Stored data
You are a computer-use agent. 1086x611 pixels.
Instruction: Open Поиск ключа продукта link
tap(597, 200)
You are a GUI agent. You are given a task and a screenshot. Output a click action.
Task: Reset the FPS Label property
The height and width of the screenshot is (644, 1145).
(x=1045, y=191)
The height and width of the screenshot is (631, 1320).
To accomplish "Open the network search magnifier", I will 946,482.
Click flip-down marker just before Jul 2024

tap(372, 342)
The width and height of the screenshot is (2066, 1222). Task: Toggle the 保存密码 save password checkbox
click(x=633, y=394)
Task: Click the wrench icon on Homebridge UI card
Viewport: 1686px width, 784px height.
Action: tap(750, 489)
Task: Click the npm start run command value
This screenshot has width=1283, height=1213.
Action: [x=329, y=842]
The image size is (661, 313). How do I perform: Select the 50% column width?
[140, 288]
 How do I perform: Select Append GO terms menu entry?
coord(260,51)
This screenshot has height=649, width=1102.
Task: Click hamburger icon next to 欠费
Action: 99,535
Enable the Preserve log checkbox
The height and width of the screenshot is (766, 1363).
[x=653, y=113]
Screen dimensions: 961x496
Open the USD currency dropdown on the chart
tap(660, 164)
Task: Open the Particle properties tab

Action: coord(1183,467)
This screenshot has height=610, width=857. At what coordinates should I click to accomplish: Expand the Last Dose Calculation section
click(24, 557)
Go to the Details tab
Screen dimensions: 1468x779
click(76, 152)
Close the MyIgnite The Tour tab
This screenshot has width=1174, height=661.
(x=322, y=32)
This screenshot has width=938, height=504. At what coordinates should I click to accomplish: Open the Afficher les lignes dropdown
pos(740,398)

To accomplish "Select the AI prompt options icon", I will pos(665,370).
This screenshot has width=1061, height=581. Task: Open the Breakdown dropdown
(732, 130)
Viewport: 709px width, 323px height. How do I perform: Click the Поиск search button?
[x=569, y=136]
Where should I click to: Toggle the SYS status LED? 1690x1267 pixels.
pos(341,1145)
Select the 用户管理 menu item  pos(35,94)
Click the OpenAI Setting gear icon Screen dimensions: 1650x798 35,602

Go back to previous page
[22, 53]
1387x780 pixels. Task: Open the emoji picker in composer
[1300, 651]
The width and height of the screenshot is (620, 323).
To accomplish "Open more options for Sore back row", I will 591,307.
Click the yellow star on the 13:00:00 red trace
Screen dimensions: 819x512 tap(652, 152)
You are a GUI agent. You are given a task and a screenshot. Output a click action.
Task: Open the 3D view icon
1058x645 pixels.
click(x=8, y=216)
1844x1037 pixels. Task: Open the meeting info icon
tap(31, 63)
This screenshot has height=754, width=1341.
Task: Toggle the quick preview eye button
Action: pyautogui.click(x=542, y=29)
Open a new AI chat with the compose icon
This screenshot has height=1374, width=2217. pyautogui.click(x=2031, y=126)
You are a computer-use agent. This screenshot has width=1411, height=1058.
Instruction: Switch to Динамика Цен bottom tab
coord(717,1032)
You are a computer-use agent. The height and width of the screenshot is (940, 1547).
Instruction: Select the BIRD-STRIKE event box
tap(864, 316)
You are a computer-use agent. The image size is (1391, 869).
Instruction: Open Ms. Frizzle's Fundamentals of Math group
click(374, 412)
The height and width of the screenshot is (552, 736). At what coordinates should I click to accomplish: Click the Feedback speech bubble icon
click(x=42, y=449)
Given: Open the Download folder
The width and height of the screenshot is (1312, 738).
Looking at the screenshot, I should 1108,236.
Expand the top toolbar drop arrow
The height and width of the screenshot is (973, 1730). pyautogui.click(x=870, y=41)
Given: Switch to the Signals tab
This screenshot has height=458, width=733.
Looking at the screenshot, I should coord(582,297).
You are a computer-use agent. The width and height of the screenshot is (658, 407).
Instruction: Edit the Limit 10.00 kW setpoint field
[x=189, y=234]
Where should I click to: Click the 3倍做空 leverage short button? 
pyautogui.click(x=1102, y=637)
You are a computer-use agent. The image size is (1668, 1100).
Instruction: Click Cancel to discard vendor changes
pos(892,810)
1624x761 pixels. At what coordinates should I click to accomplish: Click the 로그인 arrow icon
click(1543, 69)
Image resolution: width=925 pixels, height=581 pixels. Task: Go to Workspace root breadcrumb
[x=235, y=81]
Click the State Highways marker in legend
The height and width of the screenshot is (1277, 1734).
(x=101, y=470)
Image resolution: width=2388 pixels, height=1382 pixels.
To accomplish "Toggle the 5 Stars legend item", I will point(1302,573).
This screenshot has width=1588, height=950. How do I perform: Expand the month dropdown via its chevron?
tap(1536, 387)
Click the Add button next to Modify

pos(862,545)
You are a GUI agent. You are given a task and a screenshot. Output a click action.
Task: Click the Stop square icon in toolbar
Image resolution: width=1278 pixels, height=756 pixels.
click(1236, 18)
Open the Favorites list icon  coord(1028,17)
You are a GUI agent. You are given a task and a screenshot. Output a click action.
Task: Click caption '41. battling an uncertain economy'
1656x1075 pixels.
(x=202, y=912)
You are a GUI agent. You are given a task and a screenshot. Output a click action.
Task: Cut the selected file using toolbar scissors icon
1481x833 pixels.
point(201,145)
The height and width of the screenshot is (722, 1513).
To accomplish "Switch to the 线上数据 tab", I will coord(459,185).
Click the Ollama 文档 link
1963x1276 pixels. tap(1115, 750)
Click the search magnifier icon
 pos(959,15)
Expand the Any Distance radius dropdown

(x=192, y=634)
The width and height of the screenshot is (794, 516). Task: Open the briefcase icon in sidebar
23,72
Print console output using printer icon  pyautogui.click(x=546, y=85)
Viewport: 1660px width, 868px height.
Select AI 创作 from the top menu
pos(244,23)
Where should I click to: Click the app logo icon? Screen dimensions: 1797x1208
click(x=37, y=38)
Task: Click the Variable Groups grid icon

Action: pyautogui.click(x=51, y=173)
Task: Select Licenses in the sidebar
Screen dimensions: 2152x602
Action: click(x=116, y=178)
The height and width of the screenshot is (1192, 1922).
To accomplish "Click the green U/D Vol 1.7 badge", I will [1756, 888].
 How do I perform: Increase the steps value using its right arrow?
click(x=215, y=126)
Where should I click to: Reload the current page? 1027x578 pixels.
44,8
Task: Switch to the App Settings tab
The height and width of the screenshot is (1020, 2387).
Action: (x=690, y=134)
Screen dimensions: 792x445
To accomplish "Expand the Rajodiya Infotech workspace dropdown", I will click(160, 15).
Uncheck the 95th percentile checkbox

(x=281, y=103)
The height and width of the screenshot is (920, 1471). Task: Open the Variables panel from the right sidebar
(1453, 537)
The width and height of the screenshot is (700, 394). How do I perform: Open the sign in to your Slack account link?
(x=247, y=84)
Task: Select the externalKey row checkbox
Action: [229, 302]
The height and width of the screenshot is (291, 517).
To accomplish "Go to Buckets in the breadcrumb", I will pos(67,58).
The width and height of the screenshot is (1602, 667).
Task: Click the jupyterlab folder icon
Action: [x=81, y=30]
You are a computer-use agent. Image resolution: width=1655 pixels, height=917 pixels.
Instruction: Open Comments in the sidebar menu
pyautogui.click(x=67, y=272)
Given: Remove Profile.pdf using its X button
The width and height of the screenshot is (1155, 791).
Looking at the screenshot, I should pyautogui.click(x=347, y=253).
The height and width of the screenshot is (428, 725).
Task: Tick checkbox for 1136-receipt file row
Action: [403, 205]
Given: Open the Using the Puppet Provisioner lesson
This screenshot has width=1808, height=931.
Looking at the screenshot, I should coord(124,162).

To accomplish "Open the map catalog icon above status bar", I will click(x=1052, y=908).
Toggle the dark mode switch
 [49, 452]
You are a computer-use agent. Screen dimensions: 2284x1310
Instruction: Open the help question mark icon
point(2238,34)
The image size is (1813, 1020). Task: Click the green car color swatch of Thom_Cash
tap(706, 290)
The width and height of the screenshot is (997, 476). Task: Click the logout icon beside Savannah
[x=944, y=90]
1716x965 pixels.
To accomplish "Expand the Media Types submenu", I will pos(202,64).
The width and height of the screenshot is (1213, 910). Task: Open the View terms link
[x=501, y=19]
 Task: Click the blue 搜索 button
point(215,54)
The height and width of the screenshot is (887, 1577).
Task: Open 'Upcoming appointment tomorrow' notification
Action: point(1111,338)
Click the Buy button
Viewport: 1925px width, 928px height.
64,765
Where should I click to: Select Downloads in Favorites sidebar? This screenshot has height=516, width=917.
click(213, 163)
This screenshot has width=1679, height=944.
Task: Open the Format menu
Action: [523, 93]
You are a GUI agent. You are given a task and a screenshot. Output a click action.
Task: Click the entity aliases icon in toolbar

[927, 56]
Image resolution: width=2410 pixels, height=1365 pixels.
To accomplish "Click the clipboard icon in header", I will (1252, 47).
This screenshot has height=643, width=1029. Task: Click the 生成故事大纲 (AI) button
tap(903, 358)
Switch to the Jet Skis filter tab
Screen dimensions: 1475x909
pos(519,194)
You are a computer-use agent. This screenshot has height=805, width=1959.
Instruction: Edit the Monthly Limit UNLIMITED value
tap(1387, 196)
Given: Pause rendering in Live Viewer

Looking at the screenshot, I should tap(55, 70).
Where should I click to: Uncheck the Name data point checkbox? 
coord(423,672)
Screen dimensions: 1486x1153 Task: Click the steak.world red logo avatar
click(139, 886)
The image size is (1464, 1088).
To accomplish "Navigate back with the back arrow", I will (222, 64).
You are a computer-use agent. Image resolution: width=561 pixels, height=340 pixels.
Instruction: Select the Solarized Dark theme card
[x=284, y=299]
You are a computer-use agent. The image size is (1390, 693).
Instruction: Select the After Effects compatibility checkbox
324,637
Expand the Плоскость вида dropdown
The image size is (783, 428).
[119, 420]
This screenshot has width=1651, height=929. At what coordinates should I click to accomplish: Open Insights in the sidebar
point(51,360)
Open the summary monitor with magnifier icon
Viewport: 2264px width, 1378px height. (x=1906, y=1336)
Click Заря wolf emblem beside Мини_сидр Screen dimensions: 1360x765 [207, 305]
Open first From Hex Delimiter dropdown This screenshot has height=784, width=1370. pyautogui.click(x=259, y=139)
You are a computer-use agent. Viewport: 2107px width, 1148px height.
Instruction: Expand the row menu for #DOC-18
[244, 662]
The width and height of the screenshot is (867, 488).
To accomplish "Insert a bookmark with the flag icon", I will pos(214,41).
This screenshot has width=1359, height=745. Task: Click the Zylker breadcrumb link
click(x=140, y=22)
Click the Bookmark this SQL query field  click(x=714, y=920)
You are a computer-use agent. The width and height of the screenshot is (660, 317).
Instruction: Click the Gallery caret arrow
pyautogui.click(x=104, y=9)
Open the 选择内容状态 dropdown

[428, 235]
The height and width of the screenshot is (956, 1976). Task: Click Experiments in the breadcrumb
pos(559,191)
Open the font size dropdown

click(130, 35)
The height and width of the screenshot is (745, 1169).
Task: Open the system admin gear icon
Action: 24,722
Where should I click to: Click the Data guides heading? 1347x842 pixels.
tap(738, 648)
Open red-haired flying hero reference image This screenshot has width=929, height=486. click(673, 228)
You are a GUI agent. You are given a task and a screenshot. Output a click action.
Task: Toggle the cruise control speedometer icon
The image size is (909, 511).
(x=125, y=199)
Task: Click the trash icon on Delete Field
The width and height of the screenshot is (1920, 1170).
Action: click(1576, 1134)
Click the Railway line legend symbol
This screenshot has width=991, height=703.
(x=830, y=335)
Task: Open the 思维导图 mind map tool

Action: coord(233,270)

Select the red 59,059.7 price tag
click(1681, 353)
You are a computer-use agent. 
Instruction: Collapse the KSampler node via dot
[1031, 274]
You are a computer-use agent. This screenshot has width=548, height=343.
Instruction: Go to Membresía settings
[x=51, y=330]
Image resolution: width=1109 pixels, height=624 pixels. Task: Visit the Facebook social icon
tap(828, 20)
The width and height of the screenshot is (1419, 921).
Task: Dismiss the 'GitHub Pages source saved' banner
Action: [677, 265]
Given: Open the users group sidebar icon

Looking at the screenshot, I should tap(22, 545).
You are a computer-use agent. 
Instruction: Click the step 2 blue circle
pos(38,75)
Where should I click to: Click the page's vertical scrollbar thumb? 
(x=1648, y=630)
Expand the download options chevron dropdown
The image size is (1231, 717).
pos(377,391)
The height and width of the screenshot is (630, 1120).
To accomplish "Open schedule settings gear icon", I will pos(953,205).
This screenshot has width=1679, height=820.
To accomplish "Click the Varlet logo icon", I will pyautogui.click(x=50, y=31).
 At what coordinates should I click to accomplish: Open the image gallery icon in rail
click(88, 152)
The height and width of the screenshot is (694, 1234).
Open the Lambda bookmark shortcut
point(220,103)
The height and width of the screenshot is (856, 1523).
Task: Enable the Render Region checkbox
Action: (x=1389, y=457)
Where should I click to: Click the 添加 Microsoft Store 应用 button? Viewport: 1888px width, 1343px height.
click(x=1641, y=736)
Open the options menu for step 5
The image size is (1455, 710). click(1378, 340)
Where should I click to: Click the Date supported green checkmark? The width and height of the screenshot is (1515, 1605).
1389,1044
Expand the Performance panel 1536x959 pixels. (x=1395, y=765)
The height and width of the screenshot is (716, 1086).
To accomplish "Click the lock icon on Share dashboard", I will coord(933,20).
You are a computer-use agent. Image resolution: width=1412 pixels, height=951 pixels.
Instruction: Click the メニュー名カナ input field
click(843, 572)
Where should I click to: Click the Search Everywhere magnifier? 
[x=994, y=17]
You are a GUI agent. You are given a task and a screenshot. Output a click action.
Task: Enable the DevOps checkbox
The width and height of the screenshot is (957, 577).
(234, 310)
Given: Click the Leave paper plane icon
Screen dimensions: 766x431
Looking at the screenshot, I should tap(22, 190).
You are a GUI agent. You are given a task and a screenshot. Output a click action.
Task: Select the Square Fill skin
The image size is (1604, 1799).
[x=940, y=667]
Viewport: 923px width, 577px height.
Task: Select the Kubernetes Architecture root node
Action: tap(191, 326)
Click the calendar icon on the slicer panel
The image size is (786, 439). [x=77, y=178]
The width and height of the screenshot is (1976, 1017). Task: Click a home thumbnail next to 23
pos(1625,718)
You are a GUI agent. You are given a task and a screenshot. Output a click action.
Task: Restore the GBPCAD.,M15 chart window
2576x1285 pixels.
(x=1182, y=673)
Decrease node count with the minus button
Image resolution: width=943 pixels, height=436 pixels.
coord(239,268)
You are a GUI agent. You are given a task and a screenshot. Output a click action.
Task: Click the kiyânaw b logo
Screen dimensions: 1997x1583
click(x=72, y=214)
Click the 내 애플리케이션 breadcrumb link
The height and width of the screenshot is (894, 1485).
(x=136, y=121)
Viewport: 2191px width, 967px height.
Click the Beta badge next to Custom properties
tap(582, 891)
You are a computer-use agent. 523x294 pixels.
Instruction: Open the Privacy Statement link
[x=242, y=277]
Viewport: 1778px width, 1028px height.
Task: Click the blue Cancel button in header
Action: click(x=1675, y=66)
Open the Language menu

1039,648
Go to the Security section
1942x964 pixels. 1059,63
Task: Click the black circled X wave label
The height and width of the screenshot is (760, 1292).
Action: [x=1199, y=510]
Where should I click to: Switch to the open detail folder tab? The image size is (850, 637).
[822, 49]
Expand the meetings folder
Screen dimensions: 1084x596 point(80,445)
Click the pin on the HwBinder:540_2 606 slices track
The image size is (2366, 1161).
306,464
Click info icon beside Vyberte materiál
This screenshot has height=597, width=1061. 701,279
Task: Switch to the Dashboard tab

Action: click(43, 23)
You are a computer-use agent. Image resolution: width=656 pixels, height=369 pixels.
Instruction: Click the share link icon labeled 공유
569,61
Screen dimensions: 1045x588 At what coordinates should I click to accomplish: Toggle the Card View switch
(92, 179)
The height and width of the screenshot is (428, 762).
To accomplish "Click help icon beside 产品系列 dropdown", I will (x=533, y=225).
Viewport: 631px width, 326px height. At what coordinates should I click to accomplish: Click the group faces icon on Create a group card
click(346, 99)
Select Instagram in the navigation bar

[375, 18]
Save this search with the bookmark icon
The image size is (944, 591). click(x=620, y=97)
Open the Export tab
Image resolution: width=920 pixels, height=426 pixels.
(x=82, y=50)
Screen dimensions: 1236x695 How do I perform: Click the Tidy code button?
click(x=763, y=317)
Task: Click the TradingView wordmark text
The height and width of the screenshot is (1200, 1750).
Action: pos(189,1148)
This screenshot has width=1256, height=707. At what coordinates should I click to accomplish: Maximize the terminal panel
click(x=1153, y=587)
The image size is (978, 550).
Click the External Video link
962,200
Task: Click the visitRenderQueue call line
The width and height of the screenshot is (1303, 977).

▶ _PROMPT_: Starting from the data above, filter for lines with "item" and copy each one.

▶ _YOUR RESPONSE_:
Select the 用户管理 menu item  pos(35,94)
To accomplish "Toggle the 5 Stars legend item", I will point(1302,573).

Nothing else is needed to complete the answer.